### About this task
Beginning at the line that holds "Select Разбить файл menu entry", transcribe each line exactly through the end of the records, and leave any pictures out.

BEGIN Record extracts

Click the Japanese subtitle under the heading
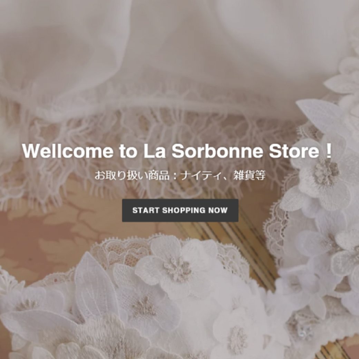 (x=180, y=176)
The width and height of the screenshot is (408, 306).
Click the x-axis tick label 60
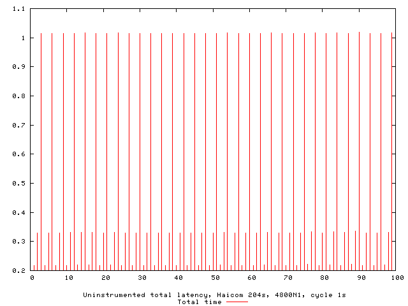pos(252,279)
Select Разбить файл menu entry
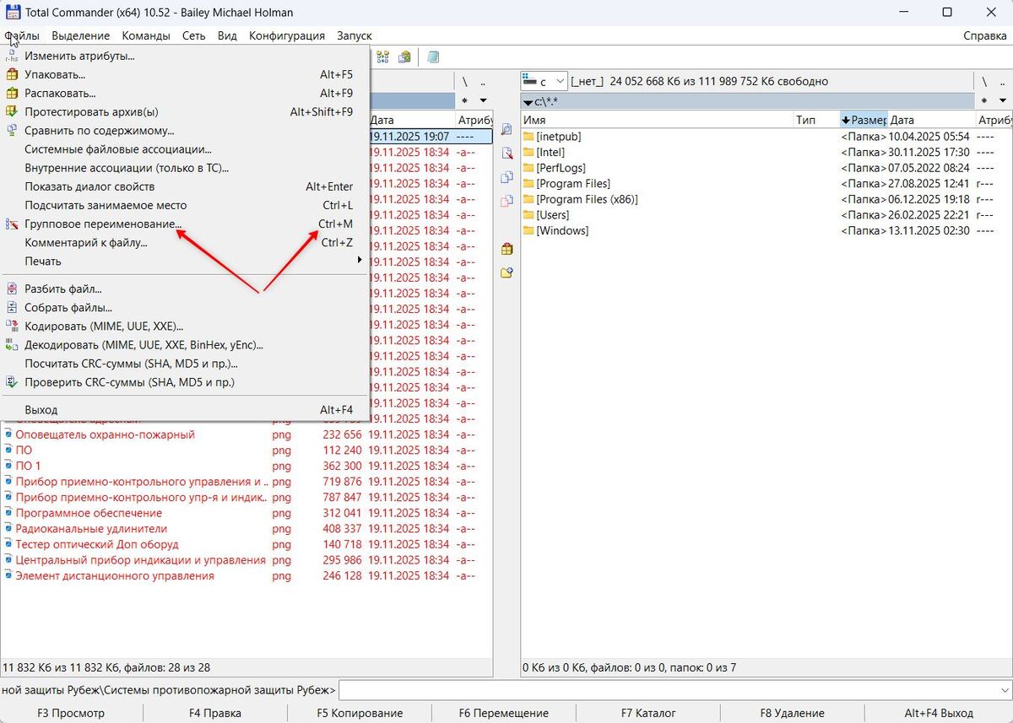 [63, 289]
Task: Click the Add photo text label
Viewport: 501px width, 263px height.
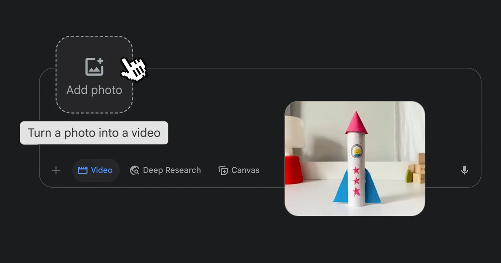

END Record extracts

### Task output
Select Разбить файл menu entry
 [63, 289]
Task: Click the Add photo text label
Viewport: 501px width, 263px height.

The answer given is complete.